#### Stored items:
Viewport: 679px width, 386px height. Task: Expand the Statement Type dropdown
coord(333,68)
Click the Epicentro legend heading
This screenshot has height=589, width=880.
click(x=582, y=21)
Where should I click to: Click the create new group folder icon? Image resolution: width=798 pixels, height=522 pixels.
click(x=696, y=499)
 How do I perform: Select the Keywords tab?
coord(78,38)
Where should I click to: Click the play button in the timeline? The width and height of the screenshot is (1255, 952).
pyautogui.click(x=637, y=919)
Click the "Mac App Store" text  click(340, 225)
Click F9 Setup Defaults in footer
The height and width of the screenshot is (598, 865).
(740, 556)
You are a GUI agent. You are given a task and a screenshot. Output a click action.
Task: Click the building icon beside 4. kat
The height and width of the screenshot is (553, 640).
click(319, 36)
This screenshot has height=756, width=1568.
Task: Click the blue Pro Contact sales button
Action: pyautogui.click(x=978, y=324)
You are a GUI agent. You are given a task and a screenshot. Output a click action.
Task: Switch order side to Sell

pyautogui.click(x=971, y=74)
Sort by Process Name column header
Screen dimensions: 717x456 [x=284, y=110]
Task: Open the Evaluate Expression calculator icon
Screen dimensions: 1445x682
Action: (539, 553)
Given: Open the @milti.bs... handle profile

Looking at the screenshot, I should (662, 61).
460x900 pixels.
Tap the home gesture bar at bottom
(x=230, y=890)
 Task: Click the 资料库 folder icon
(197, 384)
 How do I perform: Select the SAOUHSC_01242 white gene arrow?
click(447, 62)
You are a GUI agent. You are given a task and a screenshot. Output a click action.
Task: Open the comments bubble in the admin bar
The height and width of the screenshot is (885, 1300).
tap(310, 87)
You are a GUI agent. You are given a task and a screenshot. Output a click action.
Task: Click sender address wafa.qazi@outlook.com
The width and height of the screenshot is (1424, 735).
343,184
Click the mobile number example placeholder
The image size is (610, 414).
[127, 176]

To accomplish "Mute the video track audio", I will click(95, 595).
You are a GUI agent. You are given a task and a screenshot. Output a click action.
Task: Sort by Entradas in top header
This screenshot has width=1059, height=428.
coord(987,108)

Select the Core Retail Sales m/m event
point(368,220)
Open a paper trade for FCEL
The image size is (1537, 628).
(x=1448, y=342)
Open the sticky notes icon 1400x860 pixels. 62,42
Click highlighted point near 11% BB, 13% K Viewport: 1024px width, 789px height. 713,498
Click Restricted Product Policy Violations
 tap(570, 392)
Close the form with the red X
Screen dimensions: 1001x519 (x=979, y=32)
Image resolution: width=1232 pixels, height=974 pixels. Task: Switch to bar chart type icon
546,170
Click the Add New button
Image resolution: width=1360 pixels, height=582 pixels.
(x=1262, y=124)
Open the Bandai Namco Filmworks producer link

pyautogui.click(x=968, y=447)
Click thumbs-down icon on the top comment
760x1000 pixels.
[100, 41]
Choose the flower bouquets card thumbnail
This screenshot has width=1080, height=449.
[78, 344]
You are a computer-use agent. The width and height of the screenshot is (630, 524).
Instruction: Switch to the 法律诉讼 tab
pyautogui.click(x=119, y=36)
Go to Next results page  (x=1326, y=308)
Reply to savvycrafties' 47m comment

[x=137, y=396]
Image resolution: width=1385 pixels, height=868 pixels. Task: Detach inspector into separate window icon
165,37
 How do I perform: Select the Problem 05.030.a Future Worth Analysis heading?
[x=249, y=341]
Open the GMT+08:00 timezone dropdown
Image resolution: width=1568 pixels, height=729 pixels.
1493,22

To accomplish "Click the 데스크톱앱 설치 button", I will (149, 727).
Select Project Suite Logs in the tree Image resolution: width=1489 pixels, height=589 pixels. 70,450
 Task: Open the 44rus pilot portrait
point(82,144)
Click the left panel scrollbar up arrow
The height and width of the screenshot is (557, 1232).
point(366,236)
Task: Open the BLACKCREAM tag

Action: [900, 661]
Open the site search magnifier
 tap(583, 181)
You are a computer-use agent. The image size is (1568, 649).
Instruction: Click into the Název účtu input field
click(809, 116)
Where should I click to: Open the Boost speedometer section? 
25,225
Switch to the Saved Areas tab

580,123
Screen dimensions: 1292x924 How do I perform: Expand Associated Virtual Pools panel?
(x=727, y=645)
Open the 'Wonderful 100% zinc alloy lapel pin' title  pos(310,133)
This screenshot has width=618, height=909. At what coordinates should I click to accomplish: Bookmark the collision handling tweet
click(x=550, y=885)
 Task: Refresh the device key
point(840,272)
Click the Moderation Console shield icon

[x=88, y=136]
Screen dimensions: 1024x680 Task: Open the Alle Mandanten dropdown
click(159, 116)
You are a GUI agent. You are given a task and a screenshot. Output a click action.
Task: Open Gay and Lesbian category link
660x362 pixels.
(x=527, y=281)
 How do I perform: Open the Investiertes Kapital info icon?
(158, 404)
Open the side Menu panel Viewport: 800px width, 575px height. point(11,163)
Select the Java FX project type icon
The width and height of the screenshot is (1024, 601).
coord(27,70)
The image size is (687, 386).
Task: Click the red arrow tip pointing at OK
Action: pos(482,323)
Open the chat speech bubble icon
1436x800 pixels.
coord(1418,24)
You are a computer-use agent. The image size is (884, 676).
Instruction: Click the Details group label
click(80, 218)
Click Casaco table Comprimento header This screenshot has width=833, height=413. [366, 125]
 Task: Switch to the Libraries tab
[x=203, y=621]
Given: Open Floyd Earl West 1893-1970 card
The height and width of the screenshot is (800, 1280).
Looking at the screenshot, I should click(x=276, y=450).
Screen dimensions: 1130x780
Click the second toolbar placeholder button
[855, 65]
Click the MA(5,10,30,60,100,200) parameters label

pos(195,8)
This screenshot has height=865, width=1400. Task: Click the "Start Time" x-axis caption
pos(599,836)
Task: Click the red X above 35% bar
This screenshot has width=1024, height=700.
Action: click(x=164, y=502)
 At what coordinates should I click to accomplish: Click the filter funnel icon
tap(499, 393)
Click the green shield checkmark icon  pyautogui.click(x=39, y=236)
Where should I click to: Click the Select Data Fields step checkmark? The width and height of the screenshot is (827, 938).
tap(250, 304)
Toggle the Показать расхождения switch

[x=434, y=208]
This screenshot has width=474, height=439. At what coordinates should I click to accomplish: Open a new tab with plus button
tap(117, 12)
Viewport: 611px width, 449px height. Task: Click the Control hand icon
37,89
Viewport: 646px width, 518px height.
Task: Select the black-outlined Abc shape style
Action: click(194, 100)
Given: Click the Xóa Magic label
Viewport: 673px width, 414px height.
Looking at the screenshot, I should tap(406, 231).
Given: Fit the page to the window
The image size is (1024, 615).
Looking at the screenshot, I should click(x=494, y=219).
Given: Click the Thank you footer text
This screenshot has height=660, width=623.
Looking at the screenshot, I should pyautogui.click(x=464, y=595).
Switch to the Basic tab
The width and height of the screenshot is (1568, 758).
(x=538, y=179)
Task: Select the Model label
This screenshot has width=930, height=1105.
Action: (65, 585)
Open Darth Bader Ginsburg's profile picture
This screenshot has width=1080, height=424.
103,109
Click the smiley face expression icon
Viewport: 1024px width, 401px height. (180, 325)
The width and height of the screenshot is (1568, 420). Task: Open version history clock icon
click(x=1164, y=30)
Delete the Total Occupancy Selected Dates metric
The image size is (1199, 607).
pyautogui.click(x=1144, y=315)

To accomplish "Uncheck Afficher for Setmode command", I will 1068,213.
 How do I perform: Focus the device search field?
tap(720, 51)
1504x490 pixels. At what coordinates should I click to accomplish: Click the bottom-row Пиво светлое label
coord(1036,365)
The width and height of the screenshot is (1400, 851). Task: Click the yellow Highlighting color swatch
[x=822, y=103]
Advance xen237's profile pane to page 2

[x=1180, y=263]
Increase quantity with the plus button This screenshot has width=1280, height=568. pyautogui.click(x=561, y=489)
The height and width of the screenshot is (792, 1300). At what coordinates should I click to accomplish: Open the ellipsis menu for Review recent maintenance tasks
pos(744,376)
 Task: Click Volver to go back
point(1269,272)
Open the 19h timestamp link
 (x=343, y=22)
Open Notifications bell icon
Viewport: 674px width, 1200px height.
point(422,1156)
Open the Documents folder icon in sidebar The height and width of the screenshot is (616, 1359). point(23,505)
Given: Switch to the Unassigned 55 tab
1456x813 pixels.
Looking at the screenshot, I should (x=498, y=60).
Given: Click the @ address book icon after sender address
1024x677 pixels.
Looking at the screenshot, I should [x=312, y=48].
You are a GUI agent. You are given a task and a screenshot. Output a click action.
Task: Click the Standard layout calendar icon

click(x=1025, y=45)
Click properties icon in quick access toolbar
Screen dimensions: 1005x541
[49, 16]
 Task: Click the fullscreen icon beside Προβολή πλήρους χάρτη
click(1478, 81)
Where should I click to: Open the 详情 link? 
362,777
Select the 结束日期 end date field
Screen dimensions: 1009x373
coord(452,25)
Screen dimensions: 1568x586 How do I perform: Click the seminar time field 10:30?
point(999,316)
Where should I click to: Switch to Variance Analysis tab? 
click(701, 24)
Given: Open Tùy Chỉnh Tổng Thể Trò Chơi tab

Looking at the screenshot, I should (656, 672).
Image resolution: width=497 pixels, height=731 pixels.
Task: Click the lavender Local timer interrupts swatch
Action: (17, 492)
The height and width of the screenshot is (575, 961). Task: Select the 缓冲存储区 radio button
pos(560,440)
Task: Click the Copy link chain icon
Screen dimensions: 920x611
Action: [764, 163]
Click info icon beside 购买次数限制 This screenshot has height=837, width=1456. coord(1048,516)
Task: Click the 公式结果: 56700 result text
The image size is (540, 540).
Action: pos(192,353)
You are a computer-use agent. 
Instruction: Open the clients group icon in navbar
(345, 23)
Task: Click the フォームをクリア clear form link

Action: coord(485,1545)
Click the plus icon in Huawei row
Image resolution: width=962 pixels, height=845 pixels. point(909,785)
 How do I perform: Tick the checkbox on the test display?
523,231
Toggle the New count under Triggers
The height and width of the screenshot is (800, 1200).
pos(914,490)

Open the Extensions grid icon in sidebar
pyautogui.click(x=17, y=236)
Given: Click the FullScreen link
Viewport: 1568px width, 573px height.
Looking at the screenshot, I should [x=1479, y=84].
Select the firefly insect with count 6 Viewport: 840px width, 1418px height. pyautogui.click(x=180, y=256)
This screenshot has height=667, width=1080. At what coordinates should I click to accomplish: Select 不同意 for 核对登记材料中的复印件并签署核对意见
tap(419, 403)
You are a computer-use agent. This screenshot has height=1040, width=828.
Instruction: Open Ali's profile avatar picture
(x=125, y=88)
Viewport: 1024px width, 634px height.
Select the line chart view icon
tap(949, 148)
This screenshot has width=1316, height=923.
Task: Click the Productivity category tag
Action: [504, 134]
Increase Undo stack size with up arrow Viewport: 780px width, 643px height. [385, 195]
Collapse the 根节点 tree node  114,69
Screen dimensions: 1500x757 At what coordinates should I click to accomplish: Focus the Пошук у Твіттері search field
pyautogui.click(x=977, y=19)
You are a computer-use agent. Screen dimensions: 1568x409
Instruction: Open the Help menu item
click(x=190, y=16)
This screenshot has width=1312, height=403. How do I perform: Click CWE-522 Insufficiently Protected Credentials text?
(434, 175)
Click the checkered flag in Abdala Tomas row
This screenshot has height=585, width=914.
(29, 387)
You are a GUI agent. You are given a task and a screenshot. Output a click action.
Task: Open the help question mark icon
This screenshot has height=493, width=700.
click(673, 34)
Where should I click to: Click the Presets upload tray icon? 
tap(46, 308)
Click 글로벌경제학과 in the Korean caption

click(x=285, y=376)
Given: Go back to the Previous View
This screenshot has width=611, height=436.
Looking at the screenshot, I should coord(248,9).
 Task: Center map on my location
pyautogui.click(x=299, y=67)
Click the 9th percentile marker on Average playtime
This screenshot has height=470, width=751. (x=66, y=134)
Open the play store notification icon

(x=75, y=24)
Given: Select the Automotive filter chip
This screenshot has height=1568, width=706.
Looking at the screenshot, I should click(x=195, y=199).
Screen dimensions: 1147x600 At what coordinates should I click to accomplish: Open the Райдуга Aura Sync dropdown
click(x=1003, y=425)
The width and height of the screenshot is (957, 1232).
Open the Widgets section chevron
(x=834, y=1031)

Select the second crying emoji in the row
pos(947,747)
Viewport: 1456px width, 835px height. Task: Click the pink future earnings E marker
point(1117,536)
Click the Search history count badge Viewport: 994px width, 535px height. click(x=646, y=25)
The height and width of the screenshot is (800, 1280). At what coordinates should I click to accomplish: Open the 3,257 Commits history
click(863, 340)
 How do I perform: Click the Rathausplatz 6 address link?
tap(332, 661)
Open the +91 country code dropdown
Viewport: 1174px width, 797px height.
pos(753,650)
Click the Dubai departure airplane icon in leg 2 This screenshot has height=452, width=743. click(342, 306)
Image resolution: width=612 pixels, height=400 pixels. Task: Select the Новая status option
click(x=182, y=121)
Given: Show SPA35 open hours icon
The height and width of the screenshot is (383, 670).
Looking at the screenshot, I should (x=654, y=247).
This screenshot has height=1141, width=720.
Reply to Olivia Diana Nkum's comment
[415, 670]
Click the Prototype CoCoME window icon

#### About this task:
A single figure is required: the number of lines above in which the string "Increase" appears.

#### Exercise response:
2